If you read history the answer is yes. So is Babylon, as a matter of fact. "West" is an offshoot of the Egyptian-Greek-Persian-Jewish cultural matrix, with themselves built on generous helping of Mesopotamian civilization.


Just adding that: That cultural matrix was a point of departure for Rome, and Rome (including the latter Roman Church) was an adaption of the above cultural matrix which then developed independently, distinctly, and now we know it as Western civilization. Western intellectual circles (from beginning) declared themselves from and for the Greeks, but more honestly considered, West is essentially a Roman affair. In any event, until the advent of Islam, there was continual and pervasive mingling of these core cultures and use of the shared language of Aramaic, going back to at least a thousand years before (circa ~500BC).
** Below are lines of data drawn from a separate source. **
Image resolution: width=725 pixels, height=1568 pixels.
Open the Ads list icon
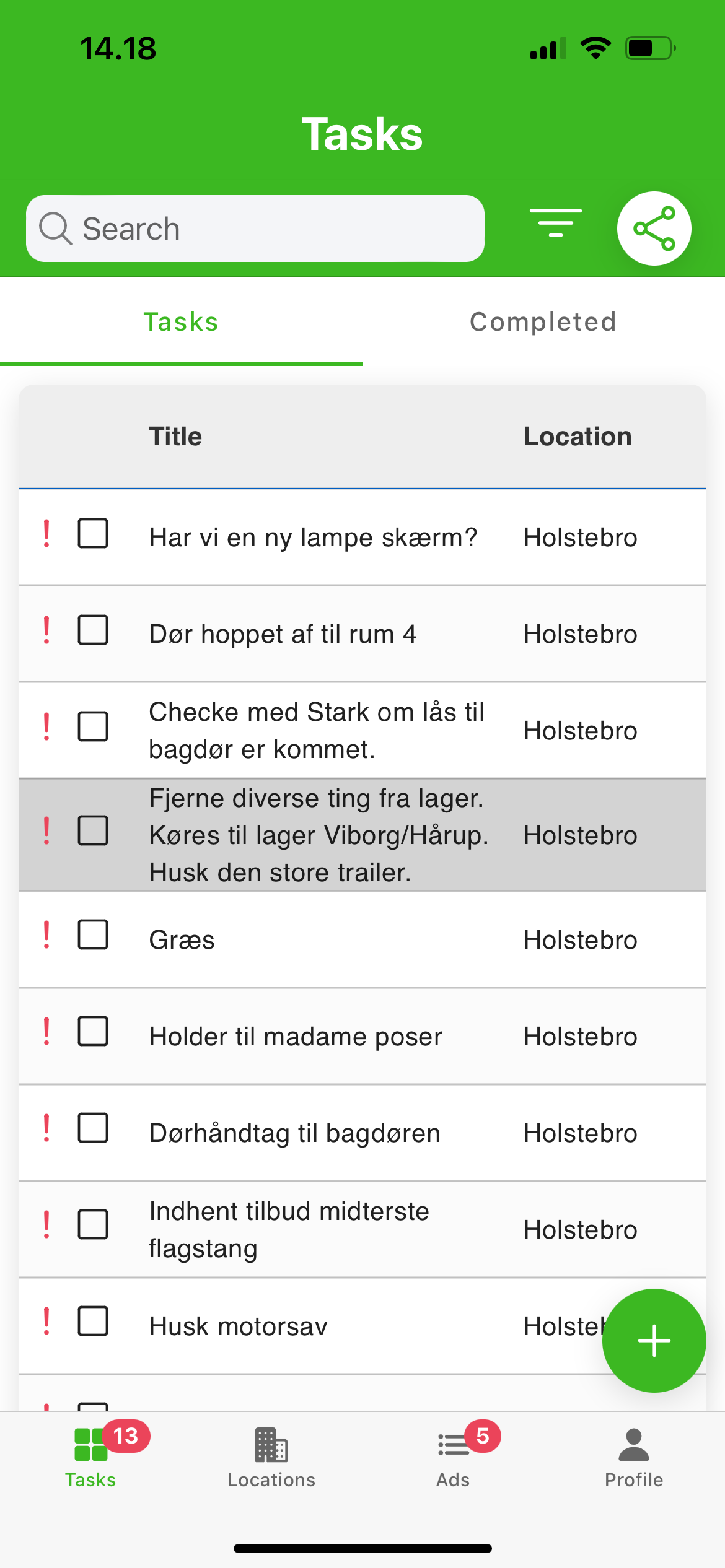click(453, 1445)
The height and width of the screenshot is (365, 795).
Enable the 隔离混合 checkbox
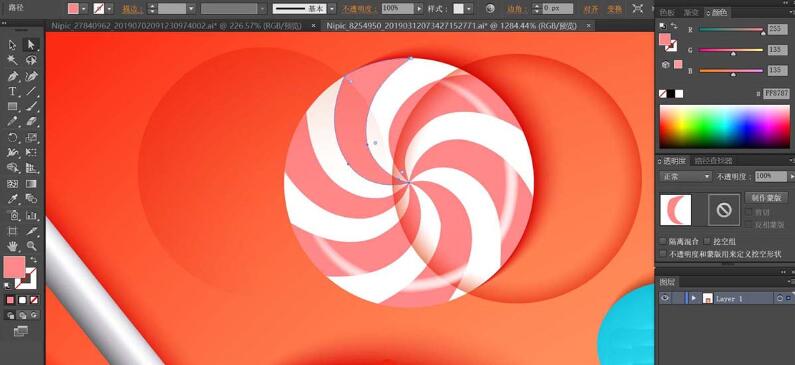(x=663, y=241)
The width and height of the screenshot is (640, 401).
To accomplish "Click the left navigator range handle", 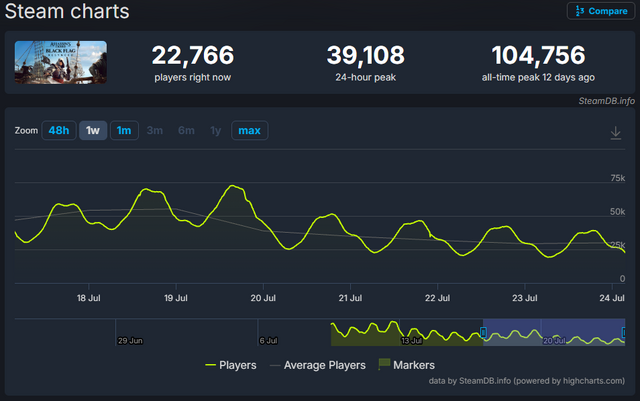I will tap(483, 332).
"West is essentially a Roman affair"? I don't think that's true at all; intellectually, Roman civilization was almost entirely sterile, appropriating the Hellenistic cultural heritage and then totally failing to progress for centuries, even backsliding in many ways. And, despite the importance of Aramaic, Greek was a much more important lingua franca, continuing to be so until the fall of Byzantium.

It's true that the division between the Eastern and Western Roman Empire created a new East/West divide approximately corresponding geographically to the old Greek/Persian divide.


If you read history, the original East/West split was Persia/Greece.


Strange then to find (~Greek) Gnostic writings that have the Pythagores and Zaratustra attending Babylonian seminars, with latter teaching the former 'astronomy'. Archaic, no doubt, but put yourself in the place of the reader (in the "West") at the time of the writing and ask youself: What "divide"? Political order differences? East Asia was and remains far more 'alien' to Iranians that Greeks. Note that the East Asians who do not have a dog in this fight, typically group us all together and don't make the distinction.


I don't think it's strange at all; dividing the world's people into two geographical groups doesn't imply the groups have no contact or interchange! It's well established historically, for example, that Egypt and Mesopotamia developed geometry long before the Greeks, and Pythagoras is said (by nominally historical accounts, intended to be more literaly factual than the Gnostic parables you're speaking of) to have studied in both places. Both Egypt and Mesopotamia were also part of the "East" for the Greeks until Hellenistic times, even though Cairo is geographically further west than Cyprus; maybe Cyprus was also "East"?

Also, to the Chinese, India was "the West". The famous novel Journey to the West is a fictionalized account of the Buddhist monk Xuanzang who traveled from China to India to bring back copies of Buddhist texts that had not yet reached China. And nobody doubts that Buddhism originally reached China from India ("the West").

I don't think "political order differences" makes sense as a distinguishing mark. Over the last 2500 years there's been theocracy, hereditary monarchy, various kinds of democracy, military dictatorship, etc., in both the East and the West, however you define them.


Would you say that Kazakhstan was part of the West? What about Volgograd? Was the Chelyabinsk Meteor part of western or eastern history?


Volgograd, née Stalingrad, was a site of a major battle of WWII, which makes it a part of Western history. That same logic makes the Japanese city of Hiroshima a major part of Westetn history, too. But these events are not yet a century old.

Wars between ancient Greece and ancient Persia are 25 or so centuries old. An excited description of the Persian emperor Cyrus by Xenophon, a Greek, is about as old; that book was a bestseller in Europe for several centuries. Persia interacted with the European West a lot.

Ancient Egypt is also a major part of Western history, for a really long list of reasons. (Arabian Egypt, not so much, of course.)


25 centuries - 2500 years - isn't that long ago. That's well into the Iron Age, with signs of early industrial processes - moulds and jigs for making iron tools and weapons - cropping up in some sites.